¡No juzguéis!, dijo André Gide. También Jesús de Galilea,
metáfora “lapidaria” mediante.
No, ¡no juzguéis! No lo hagáis en ninguna polémica, ningún
debate moral o convivencial de los conflictos personales de los otros. En esos
nadie debe inmiscuirse de modo más complejo que cumpliendo este exhorto: ¡No
juzguéis!
Y, sin embargo, resulta que una de las señas de identidad de
nuestros tiempos de redes “suciales” es justo… perdón, es “precisamente”, esa trivialidad
y ligereza con la que los meros coincidentes de tales medios de comunicación se
permiten juzgar, ya sea por acción o por omisión, las razones o comportamientos
personales de otros.
Y lo peor de esta profusión de juicios no radica siquiera en
la rotundidad de las sentencias (injustas por su propia naturaleza) sino en que
éstas se dictan a priori, motivadas apenas en los “prejuicios”. Diáfana es la
etimología.
Lo que sucede en los prejuicios es que se toman sin
considerar las diferentes partes de un “caso”, las motivaciones profundas de
cada contraparte. Hay quien opta ab initio por aquel o aquella que más simpatía
anterior le causa, aquella persona que confirma sus propios sentimientos,
aquella con la que se considera miembro, confortado, tribu.

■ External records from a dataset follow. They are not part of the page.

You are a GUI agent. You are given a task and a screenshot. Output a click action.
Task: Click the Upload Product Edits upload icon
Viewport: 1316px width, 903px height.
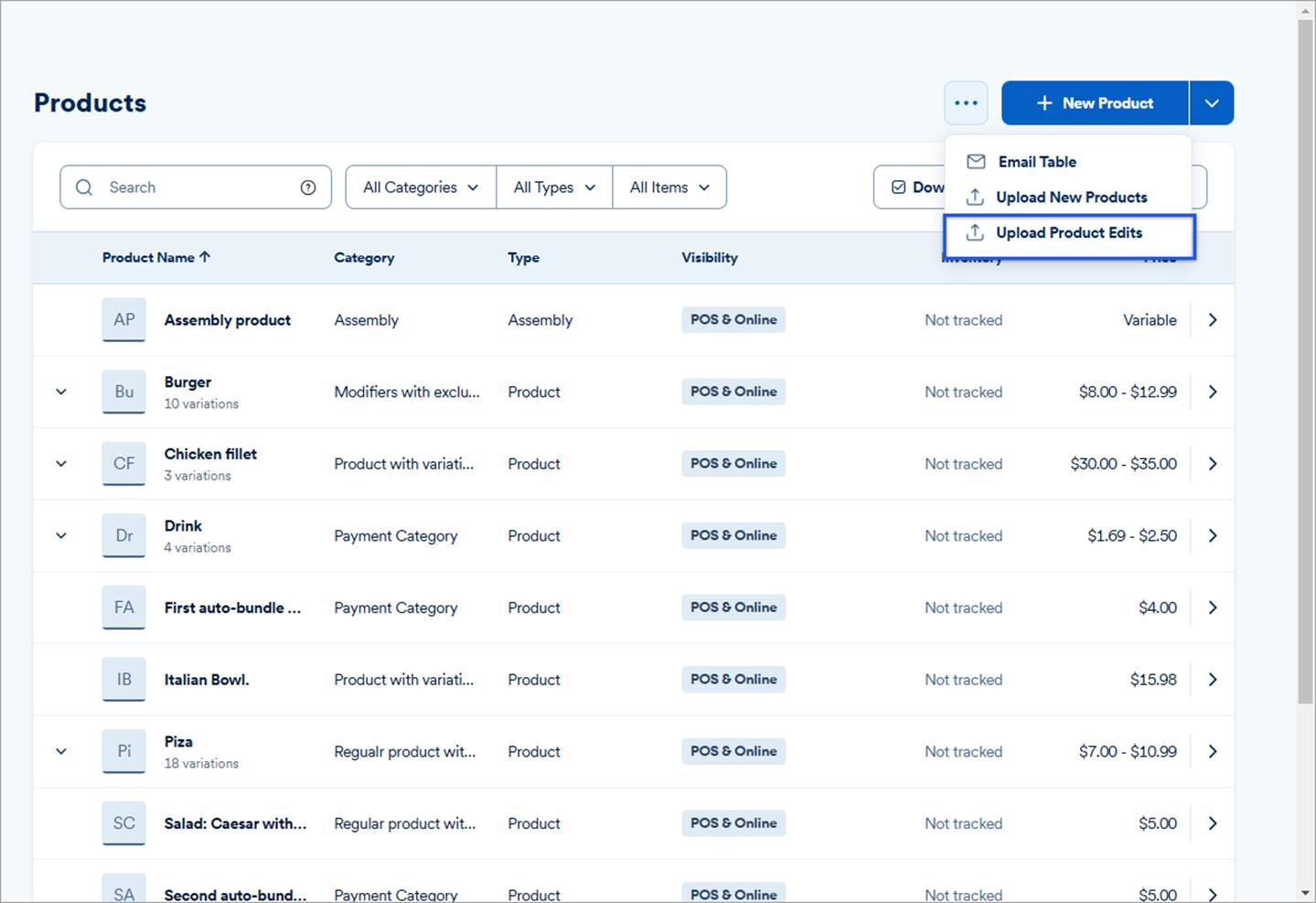[974, 232]
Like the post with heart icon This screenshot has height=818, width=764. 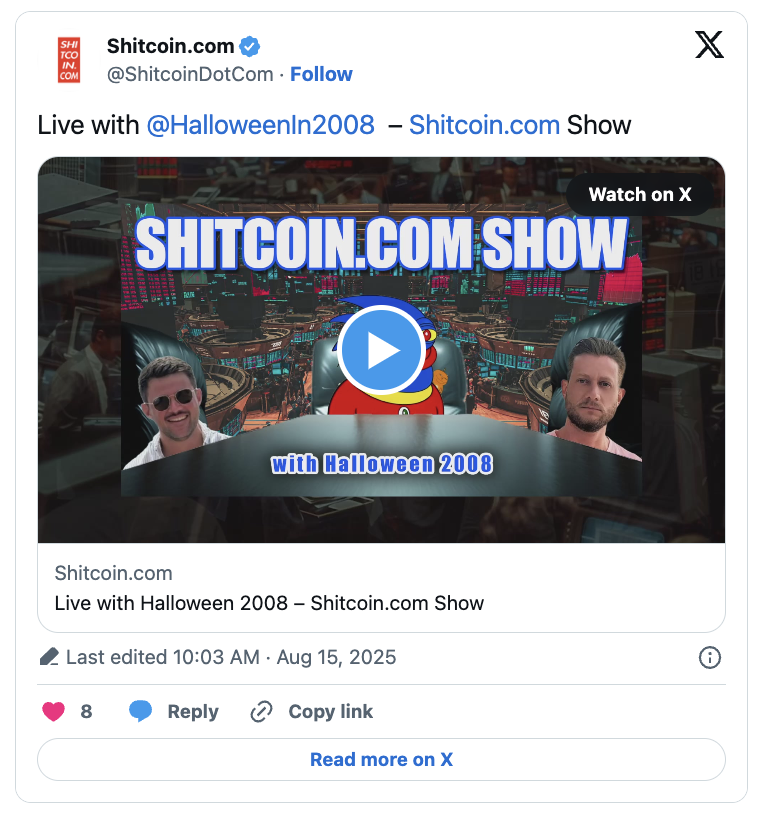click(53, 712)
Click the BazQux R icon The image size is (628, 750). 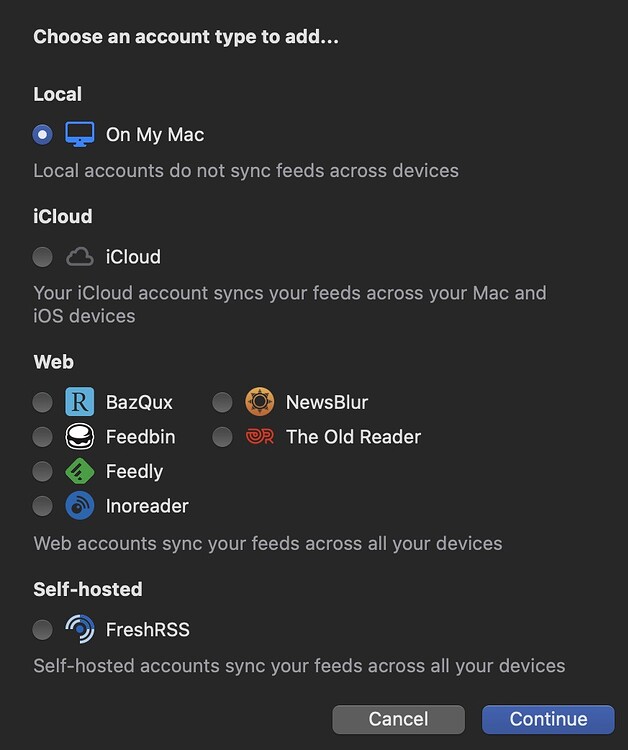coord(79,402)
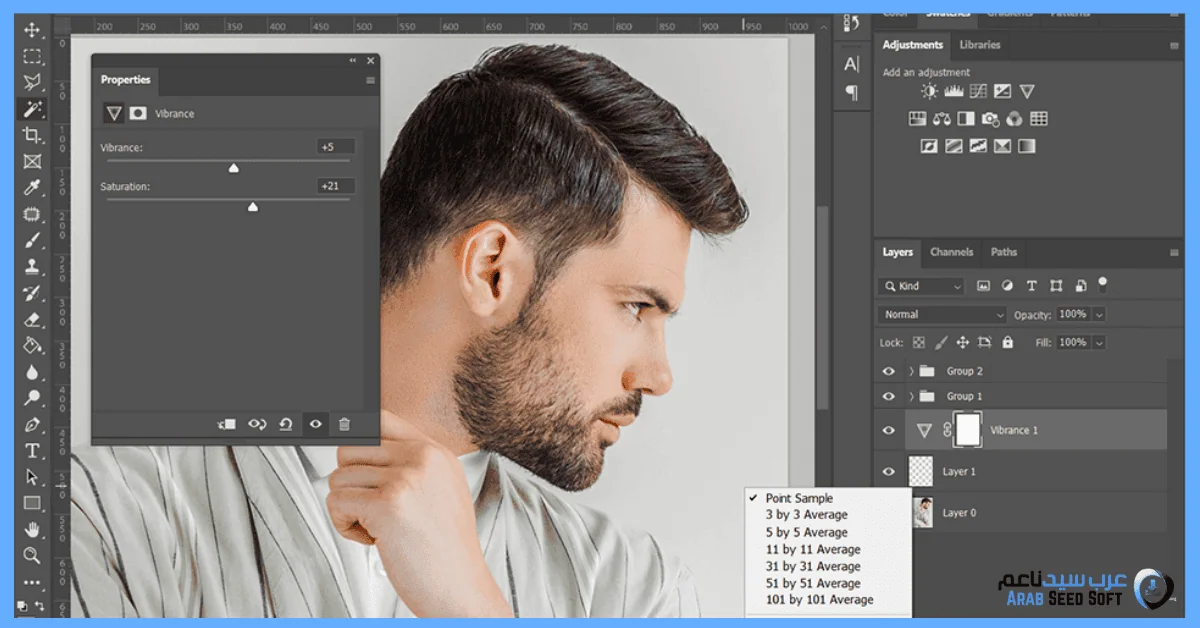Hide the Vibrance 1 layer
Screen dimensions: 1200x628
(888, 430)
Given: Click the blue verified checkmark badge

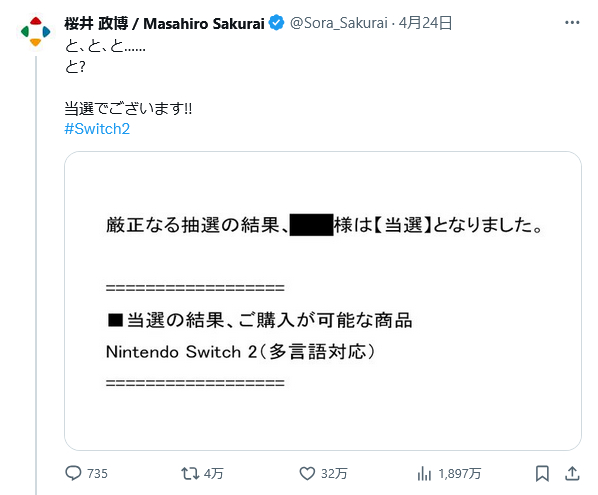Looking at the screenshot, I should pyautogui.click(x=276, y=23).
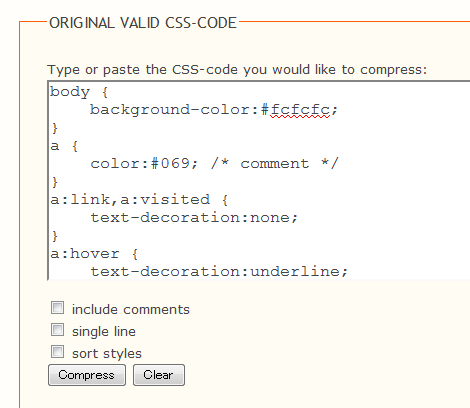
Task: Click the /* comment */ text in code
Action: [275, 164]
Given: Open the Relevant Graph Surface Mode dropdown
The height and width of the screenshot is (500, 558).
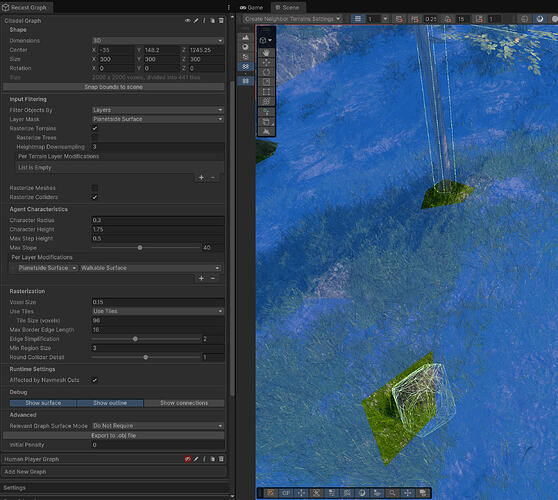Looking at the screenshot, I should click(158, 426).
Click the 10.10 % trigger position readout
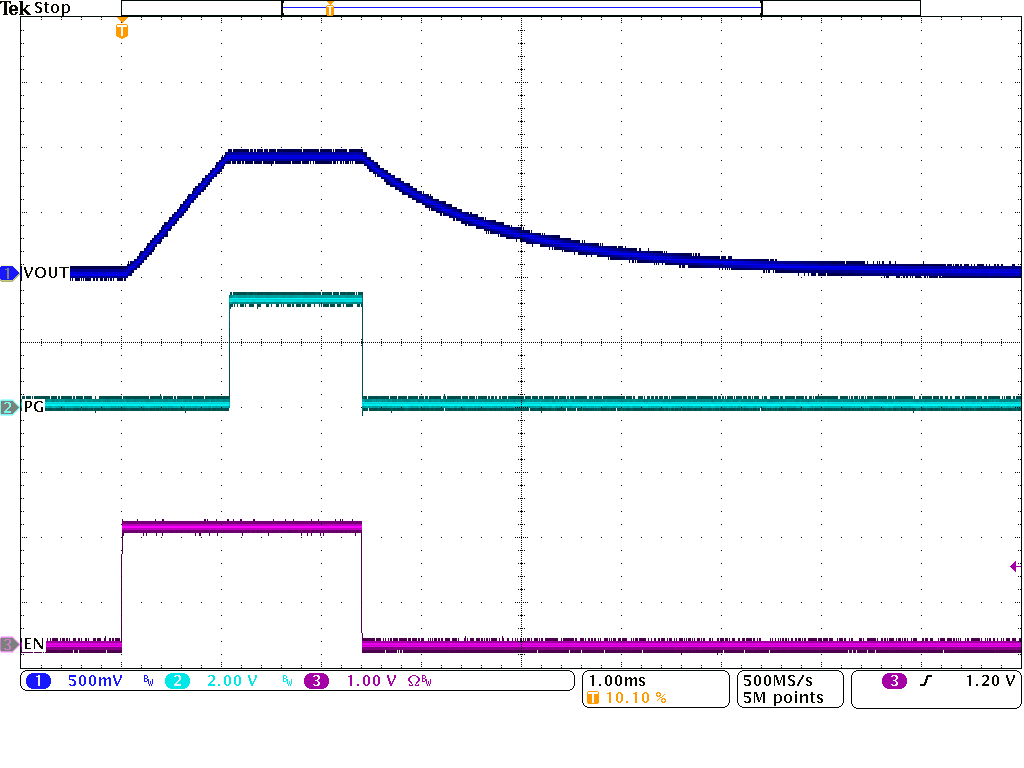The height and width of the screenshot is (768, 1024). click(636, 698)
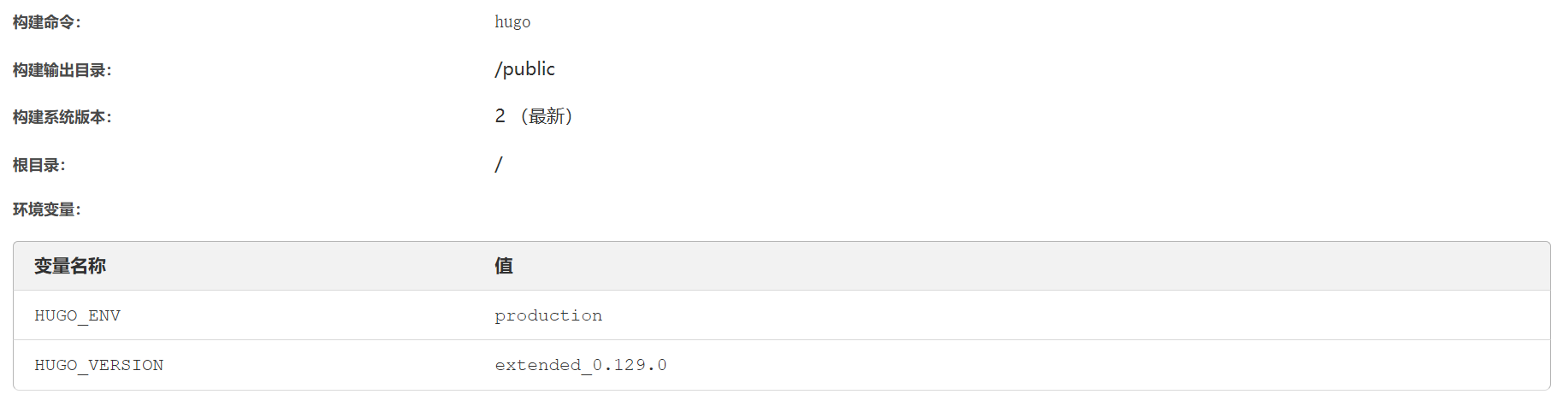Click the 变量名称 column header

70,266
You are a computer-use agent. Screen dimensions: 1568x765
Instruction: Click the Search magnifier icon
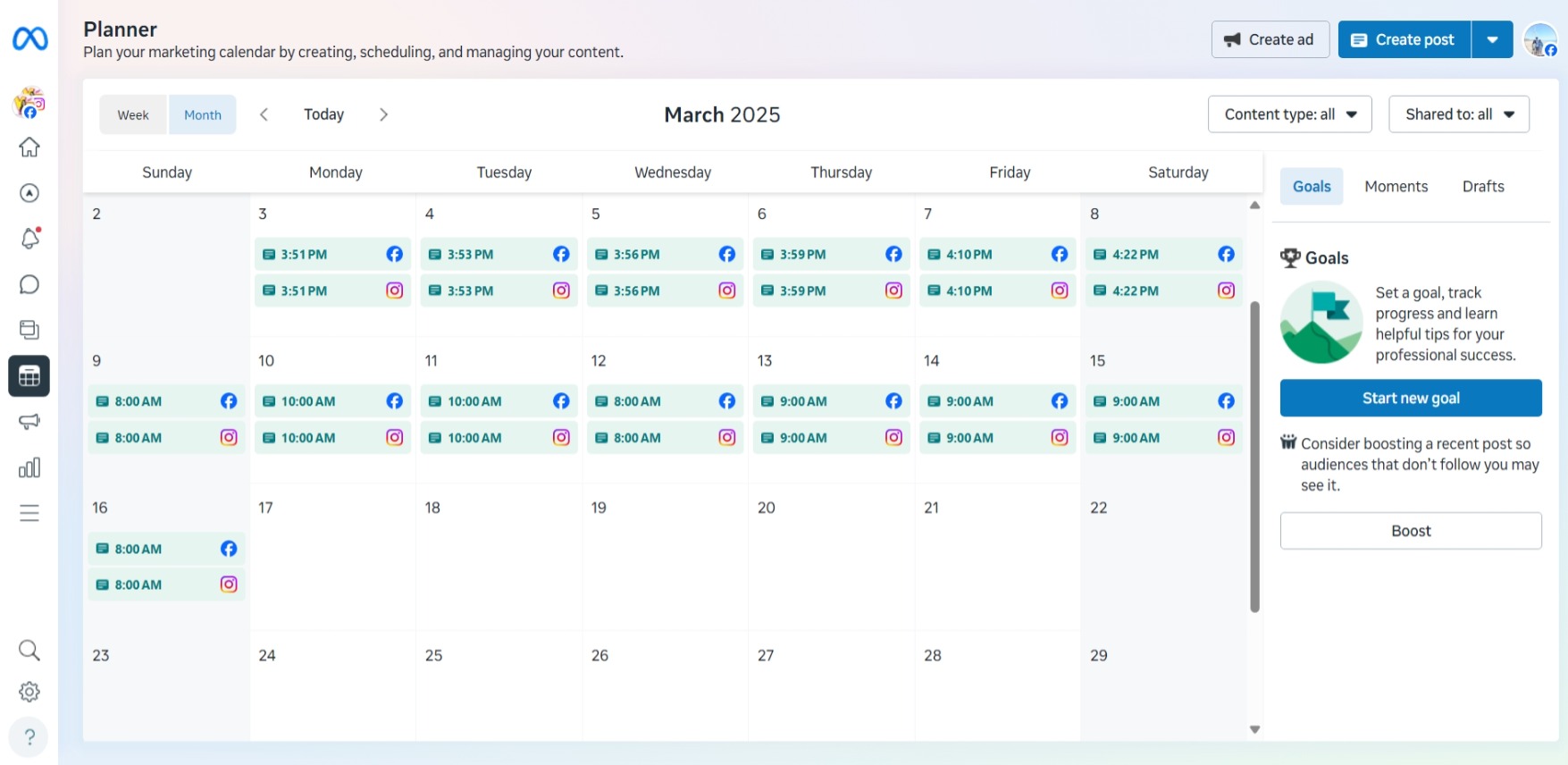coord(29,650)
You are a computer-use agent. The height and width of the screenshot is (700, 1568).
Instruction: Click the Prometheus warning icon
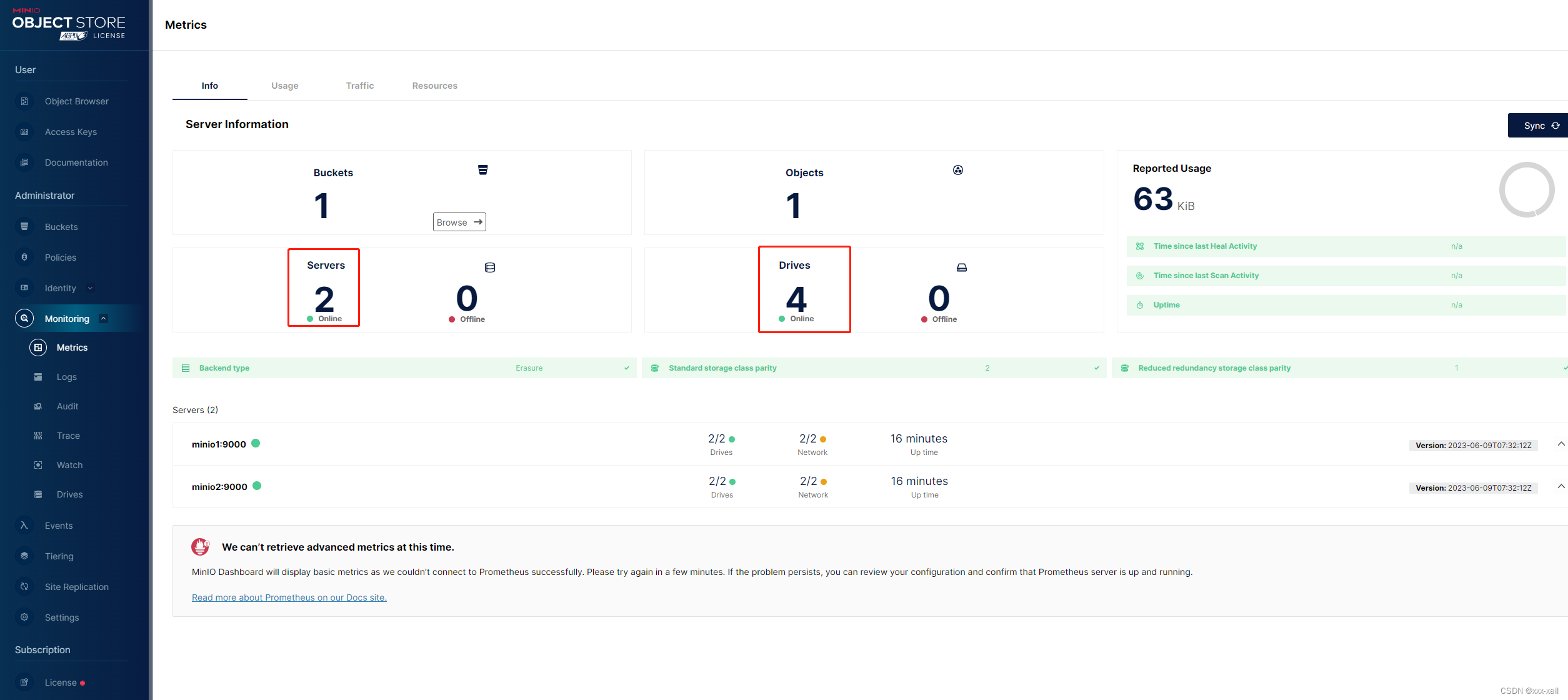pos(200,547)
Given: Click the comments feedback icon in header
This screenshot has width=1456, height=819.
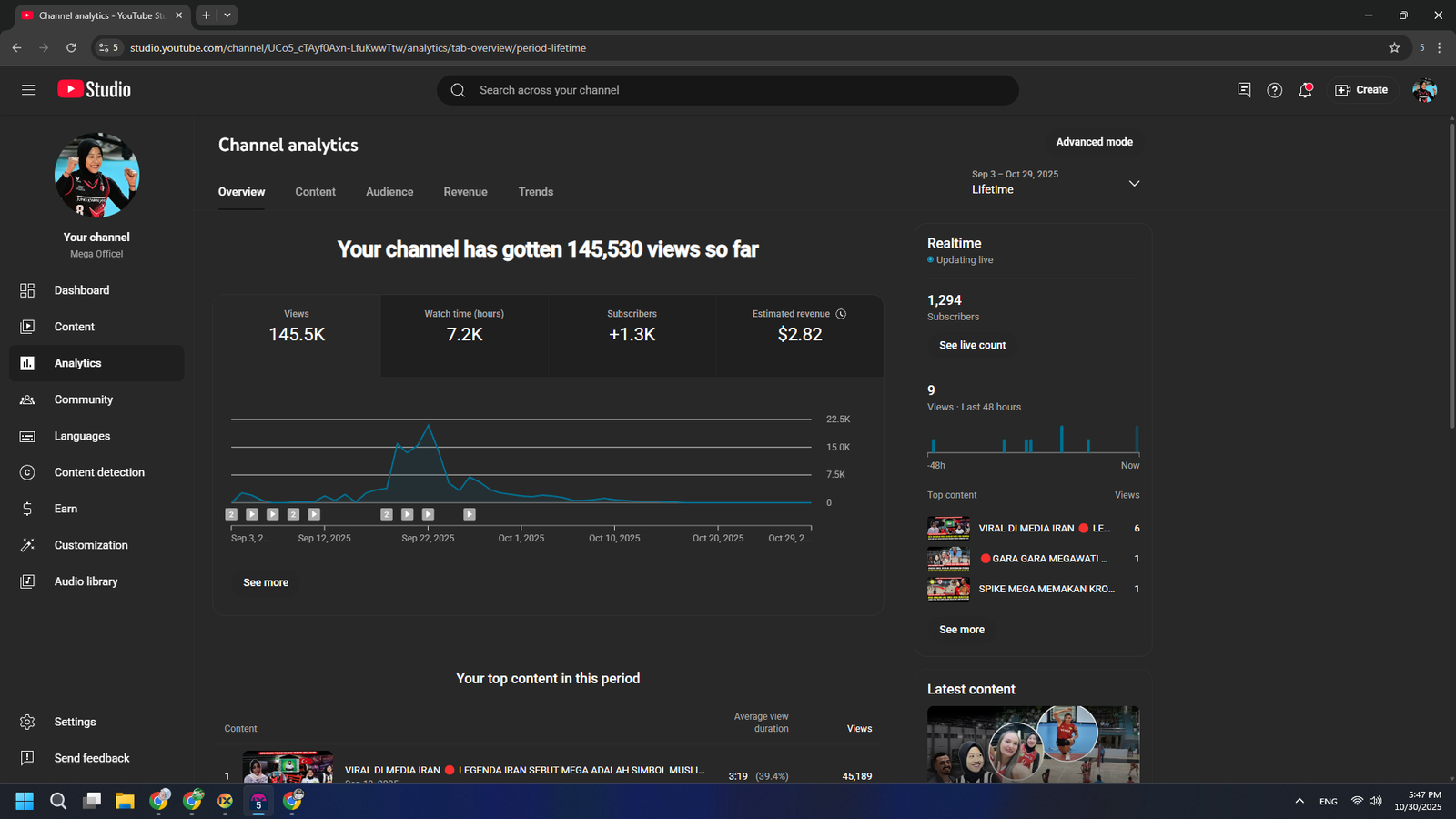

Cuando este tipo de personas hacen su toma de partido con desconocidos
no deja de ser brutal, pero cuando es un amigo, un colega o un conocido quien se
permite juzgar en una controversia personal, condenando a uno a la vez que
absuelve del proceso al otro, entonces se produce algo espeluznante.
Por eso, la virtuosa solución es la de aplicarse el no, ¡no
juzguéis! Callad. Callad los que vivís en la complacencia acomodaticia del que
no se preocupa por indagar; los vagos que solo dais por hecho las profecías auto
cumplidas a voluntad; los cobardes que ni siquiera osáis cuestionar, ni os
atrevéis a poner en duda la versión unívoca que os han entregado en bandeja de falseada
plata; los que el único motivo que encontráis para vuestra sentencia sin
apelación es que queréis verlo todo del modo que se ajuste a lo circunstancial,
políticamente correcto, a lo previsto.
Absteneos. Vosotros, los que toda vuestra capacidad de
discernimiento, apenas es la de confirmar lo que os satisface, haciéndolo sin
datos, o solo con los de la mitad de los implicados. Absteneos, reconoced que en
la sentencia que dictáis a otro lo que en realidad buscáis es “justicia” para vuestros
propios casos, ya prescritos.
Vosotros, los que así actuáis, lo hacéis, sabedlo, como
inquisidores. Inquisidores que buscan salvaguardarse en las conclusiones
generales prestablecidas. Sabed que sois perversos, no conocéis la virtud ni la
amistad, sois matarifes abúlicos que en los otros buscan la justificación de
sus propios errores. Esos errores vuestros a los que nunca tuvisteis el coraje
de plantar cara.
Dar valor de verdad absoluta, porque sí, al despechado, solo
por serlo; al vengativo porque por algo lo será; al dominado por las pasiones porque
“pobrecito él o ella”, mete en el mismo cajón de lo prescindible a quien sustenta
a estos y a ellos mismos. Y lo hace sin dejarse sanar por el beneficioso y
salvífico efecto que causa siempre la duda. En especial ante las certezas sin
fundamento que algunos respaldan por pura comodidad. Por simple solidaridad de
especie sin criterio. Miembros de rebaños dispuestos a defender lo indefendible
solo porque alguien es de los “suyos”. O de las “suyas”.
Parafraseando a Steven Pinker, recordad que la Ilustración
consiguió el gran avance de refutar la intuición, esa primitiva concepción de
algunos como vosotros de que las cosas acaecen por arcanas razones. De suerte
que, cuando algo malo sucede, decís con alivio que algún agente habrá “querido”
que pasen. Así que la tranquilidad os llega porque cuando alcanzáis a señalar a
uno como responsable de la desgracia, lo podéis castigar; y si no cabe que
señaléis a nadie en particular, podéis aún culpar a las “corrientes” sociales, las
que no se ajustan a lo esperado por la política corrección contingente vuestra;
si incluso no sois capaces de identificar a ningún mortal al que acusar, aún os
cabe recurrir a la caza de brujas. O por último a los dioses voluntaristas o
hasta a las fuerzas incorpóreas como el karma, el destino, la justicia cósmica
u otros garantes de vuestra intuición de que “todo sucede por una razón”.
Pero si aún os queda un mínimo resquicio de honorabilidad, recordad
a Gide y ¡no juzguéis! No, ¡no juzguéis!